Tâche courte 1 =
Dans l'article sur le vote des Français d'origine maghrébine, pour quel candidat Hella a-t-elle voté au premier tour ?
Tâche courte 2 =
Traduisez en anglais la phrase suivante de l'article sur le vote des Français d'origine maghrébine : « Madjid Si Hocine, médecin franco-algérien de 47 ans, s’est intéressé à Macron dès le début de sa campagne. »
Tâche courte 3 =
Reprenez l'article sur le vote des Français d'origine maghrébine pour Macron après sa dernière phrase et poursuivez-le.

Passage choisi =
╔══

Emmanuel Macron a su attirer un électorat auprès de la diaspora maghrébine, souvent issue de la classe moyenne ou supérieure (AFP)

« Il est moins hypocrite que d’autres politiques et n’a jamais stigmatisé les immigrés alors que la gauche a toujours eu ce discours un peu infantilisant par rapport aux personnes issues de l’immigration. » Hella, 44 ans, est fonctionnaire territoriale dans les Yvelines. Pour cette Franco-tunisienne qui a le droit de voter depuis 2002, l’engagement a toujours été du côté du parti socialiste. D’ailleurs, elle a voté Hamon au premier tour tandis que « [sa] fille de 18 ans était à 300 % pro-Macron dès le début, notamment pour les 500 euros qu’il veut donner aux jeunes pour l’accès à la culture » déclare-t-elle.

Et pourtant, ce dimanche, la socialiste convaincue votera Macron avec bonne volonté. « Le vote du premier tour, c’était vraiment pour soutenir Hamon mais aujourd’hui je n’y vais pas à reculons », ajoute-t-elle. Le principal atout de Macron, selon elle, pour séduire l’électorat des Français d’origine maghrébine, réside dans sa volonté de changement. « On sent qu’il s’adapte à l’ère du temps et qu’il va un peu à l’encontre des populismes » affirme-t-elle.

Un vote pour Macron en réaction

En France, l’immigration maghrébine représentait plus de 8 % de la population en 2011 tandis que l’islam est devenu la seconde religion de France avec près de 5 % de musulmans. Si dans certaines banlieues françaises où de nombreux électeurs ont des origines maghrébines, le vote a plutôt été en faveur de Mélenchon, Macron est souvent arrivé deuxième avec une moyenne de 20/25 % des suffrages, montrant aussi que son discours libéral avait parfois réussi à convaincre même dans les périphéries urbaines défavorisées. Du côté des musulmans qui votent aussi traditionnellement à gauche, Macron a aussi su séduire en réaction au gouvernement de Hollande et surtout aux discours de Manuel Valls durant le quinquennat.

Pour Madjid Si Hocine, médecin franco-algérien de 47 ans, « Macron est arrivé dans le paysage politique au moment du burkini, un peu comme une voie de sortie » (AFP)

Madjid Si Hocine, médecin franco-algérien de 47 ans, s’est intéressé à Macron dès le début de sa campagne. « Le mythe du vote musulman pro-Hollande en 2012 a été ébranlé pendant le quinquennat, il y a eu beaucoup de déceptions aussi bien sur le sort des chibanis que sur le vote des étrangers. Je pense aussi aux propos de Valls sur le voile. Donc si les Musulmans avaient voté pour Hollande en 2012 surtout pour se débarrasser de Sarkozy et du débat sur l’identité nationale, aujourd’hui, c’est fini » déclare-t-il. « Macron représente un peu le Trudeau français et c’est vrai que pour des bourgeois comme moi, il reste un candidat intéressant qui a fait valser les étiquettes politiques traditionnelles. Je suis engagé depuis plusieurs années et c’est vrai qu’il y a une mémoire qui est devenue gênante aujourd’hui du rapport musulmans/Français d’origine maghrébine et socialistes. Il y a eu la manipulation de la question des Beurs etc.… et Macron est arrivé dans le paysage politique au moment du burkini, un peu comme une voie de sortie » avance-t-il.

╚══

Enregistrements de pointage pour captures d'écran et pages:
╔══

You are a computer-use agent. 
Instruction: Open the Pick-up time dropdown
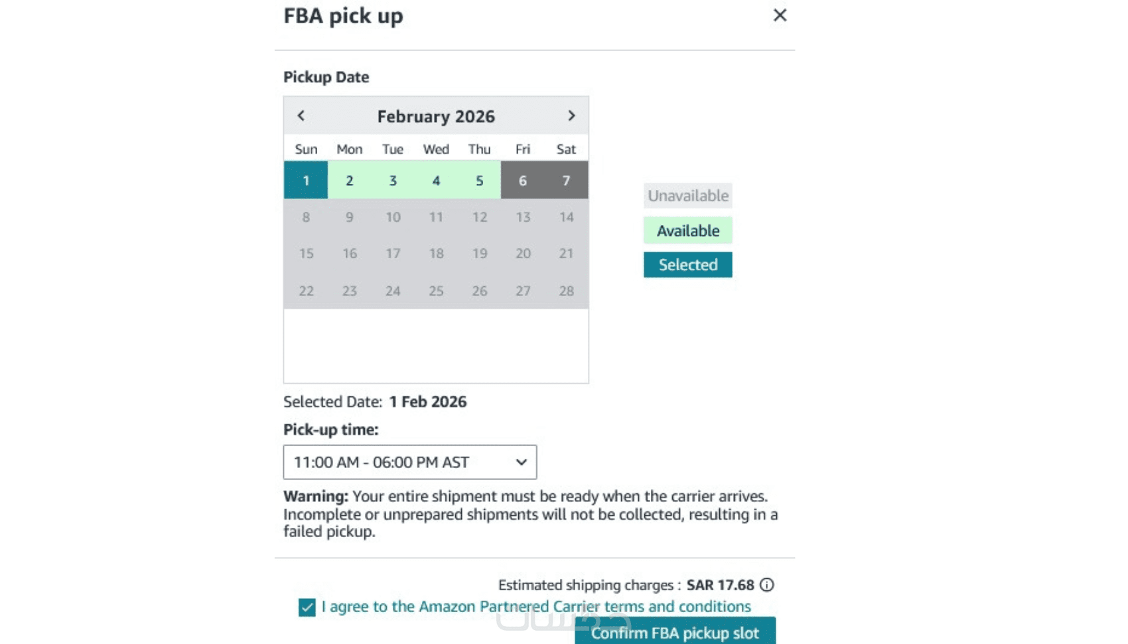click(409, 462)
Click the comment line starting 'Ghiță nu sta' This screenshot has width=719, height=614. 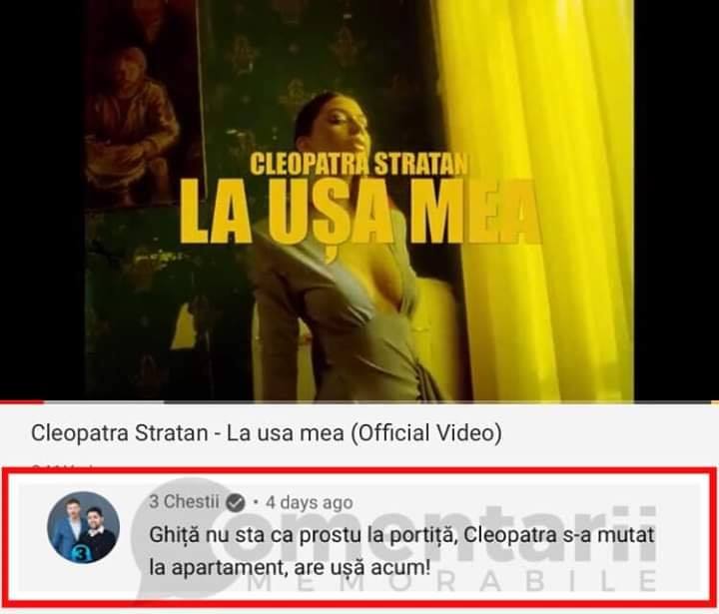401,536
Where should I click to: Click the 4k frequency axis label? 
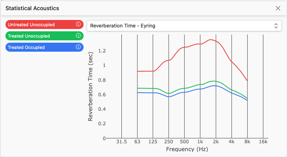click(x=232, y=142)
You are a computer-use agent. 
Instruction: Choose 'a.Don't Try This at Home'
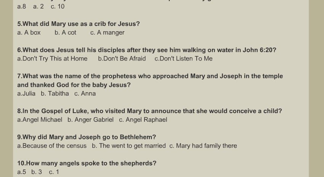pos(53,59)
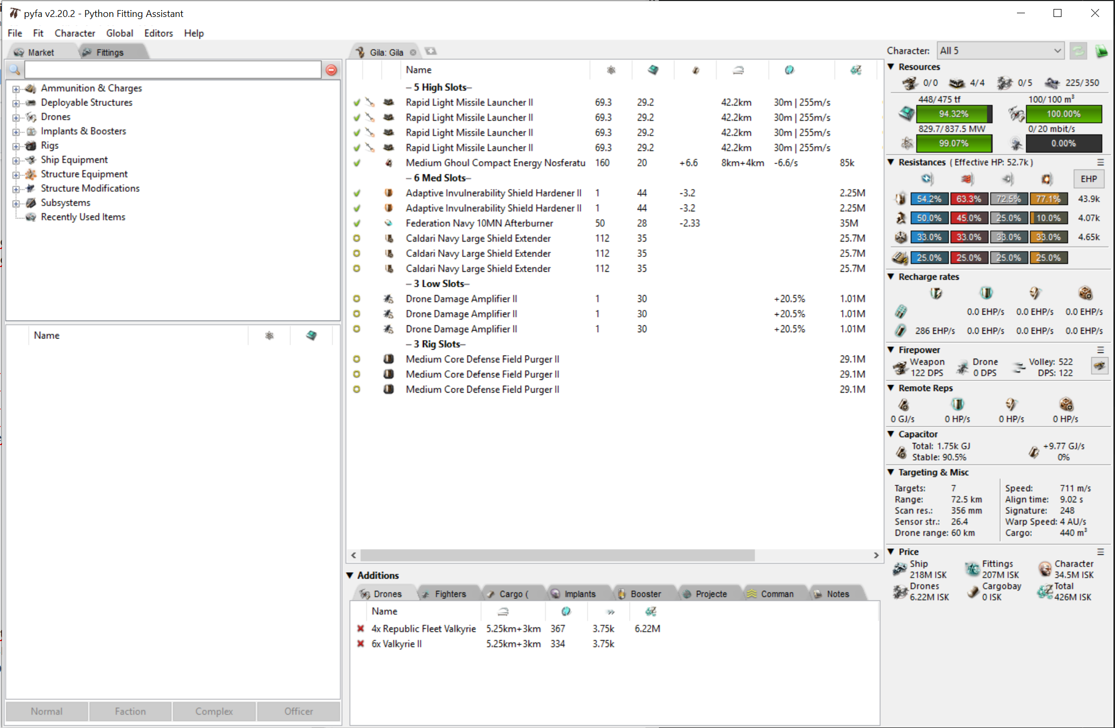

╚══

Réponse finale 1 =
Pour Hamon.

Réponse finale 2 =
Madjid Si Hocine, a 47-year-old French-Algerian doctor, took an interest in Macron from the very start of his campaign.

Réponse finale 3 =
À LIRE : À la découverte du « paradoxe français » : le burkini et l’hypocrisie envers les musulmans

Pour d’autres, c’est l’aspect économique qui orienté le choix. Oweis Seddiki, 22 ans, et Franco-marocain, est originaire de Stains en Seine-Saint-Denis où Mélenchon a mené largement le vote avec 41,23 % des voix. Oweis fait partie des 22,22 % qui ont voté pour Macron dès le premier tour, surtout convaincu par son programme. « Pour moi c'était le moins dangereux. C'était le candidat qui représentait le mieux le changement. Il avait bien cerné les problématiques des entreprises françaises et je ne me suis pas arrêté à son image médiatique seulement » dit-il. Déjà à la tête de sa propre startup alors qu’il étudie encore, Oweis a été attiré par son discours sur l’entrepreneuriat. « J’ai pu me projeter dans son programme, sur les questions de compétitivité des entreprises et du travail, le fait que pour des salariés payés au SMIC on leur donne aussi le 13e mois de salaire, l'augmentation des revenus de mes salariés, le rétablissement des cotisations sociales, ensuite j'ai bien aimé l'ouverture des droits à l'assurance chômage même quand le salarié démissionne » ajoute-t-il.

Sur des questions plus liées à la religion ou au sort des immigrés, Oweis reste dans l’expectative. « On va voir s’il va vraiment mettre en place l’égalité hommes-femmes, au cas où il est élu. Sur la religion, moi j'ai ressenti qu'il était ouvert sur la laïcité mais est-ce qu'il fera en sorte que la communauté musulmane ait de vrais représentants par exemple ? », s’interroge-t-il en faisant référence au fait que la communauté est déjà mal représentée à l’assemblée mais aussi dans la politique où Stains est l’une des seules communes de France à avoir un maire français d’origine maghrébine (un Franco-algérien).

Les questions de laïcité et d’immigration finalement plus secondaires

C’est finalement d’avantage sur des thématiques économiques ou politiques que Macron s’est démarqué pour l’électorat français d’origine maghrébine plus que sur ses positions par rapport à la religion ou à l’immigration. Pourtant, il s’était démarqué pendant sa campagne en allant en Algérie et en affirmant que la « colonisation était un crime contre l’humanité ». Durant l’entre-deux-tours, l’Union des organisations islamiques de France (UOIF) lui a exprimé un soutien fortement reproché par Marine Le Pen.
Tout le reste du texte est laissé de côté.